* Exercise aim
The entries below need to be written out exactly, with no pictures included.

(Saved entries)
[Start of section]

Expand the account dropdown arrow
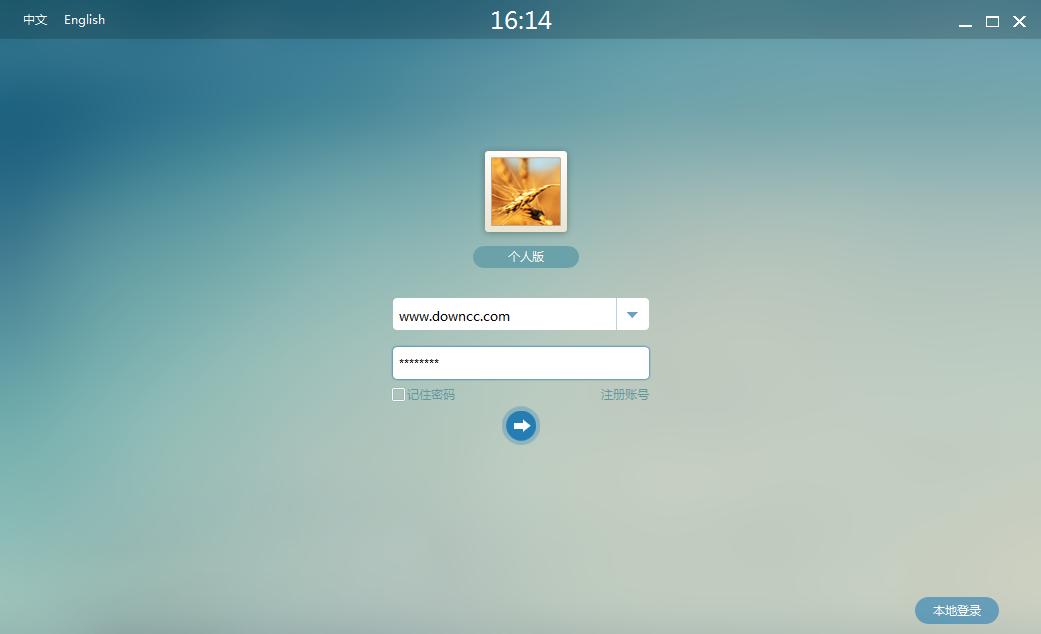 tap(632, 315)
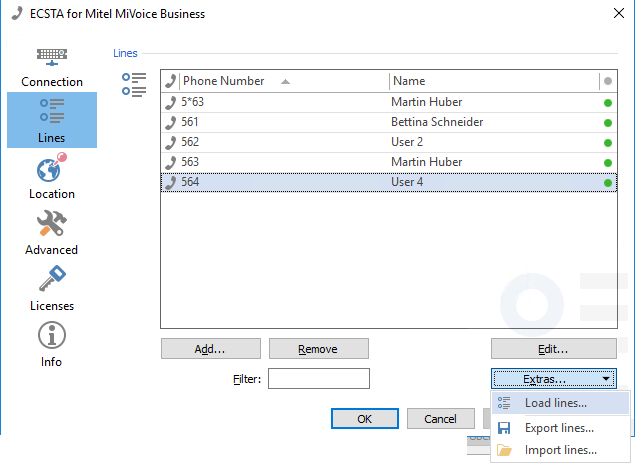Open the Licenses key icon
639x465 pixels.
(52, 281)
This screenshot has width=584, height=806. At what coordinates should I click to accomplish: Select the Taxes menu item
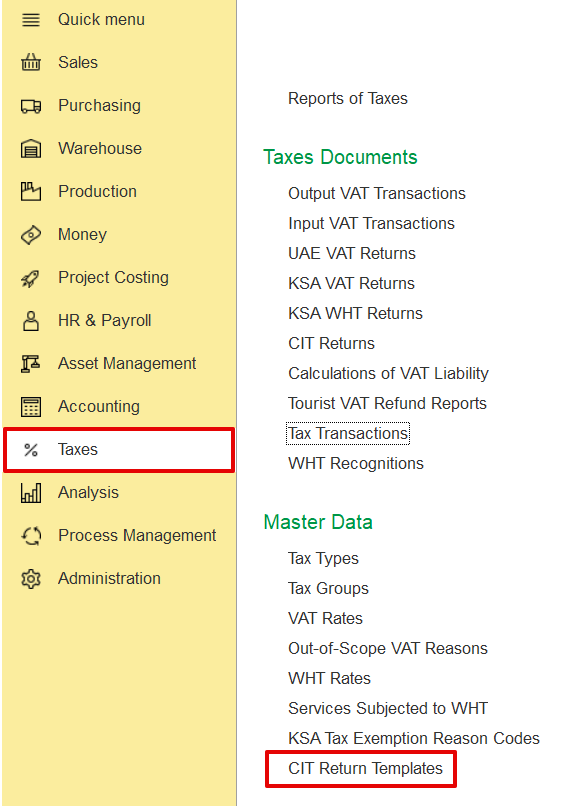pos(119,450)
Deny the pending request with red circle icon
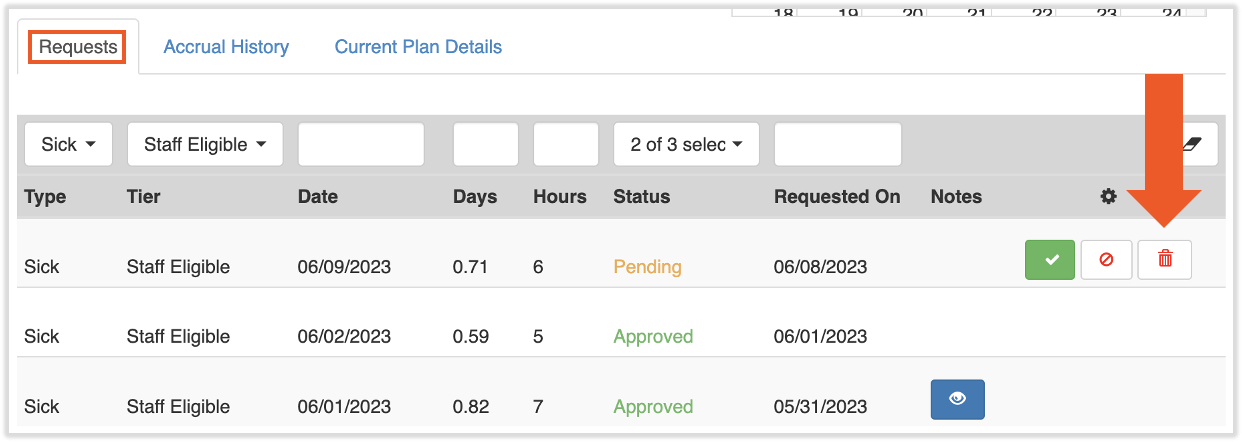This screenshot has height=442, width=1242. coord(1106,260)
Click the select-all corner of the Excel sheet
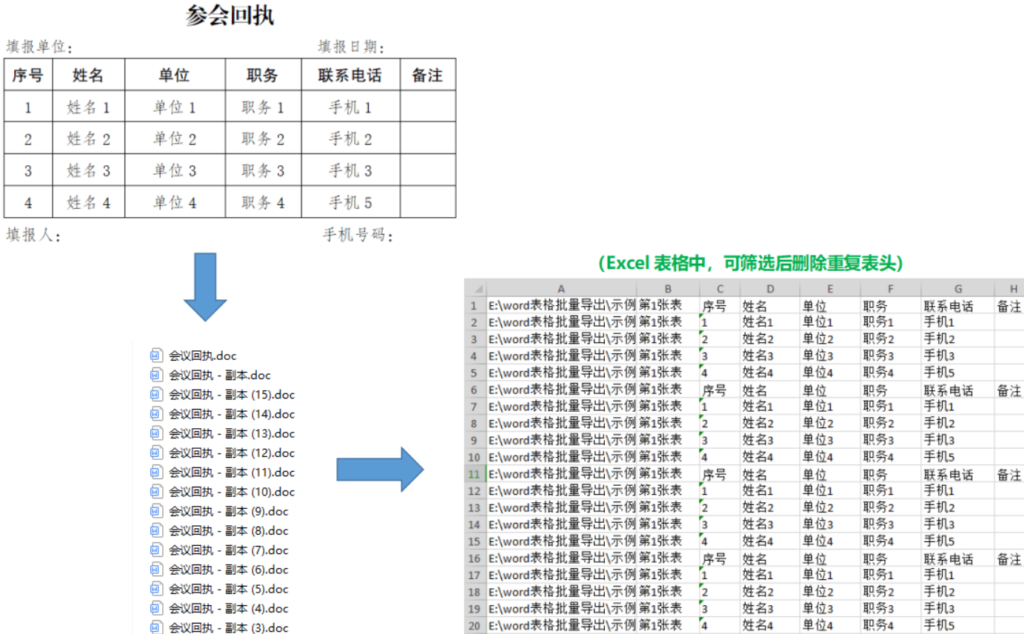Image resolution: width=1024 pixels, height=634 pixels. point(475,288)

[End of section]

* Solution to the exercise
Expand the account dropdown arrow
 tap(632, 315)
Open the Licenses key icon
639x465 pixels.
(52, 281)
This screenshot has width=584, height=806. At what coordinates should I click to accomplish: Select the Taxes menu item
pos(119,450)
Deny the pending request with red circle icon
This screenshot has height=442, width=1242. coord(1106,260)
Click the select-all corner of the Excel sheet
Image resolution: width=1024 pixels, height=634 pixels. point(475,288)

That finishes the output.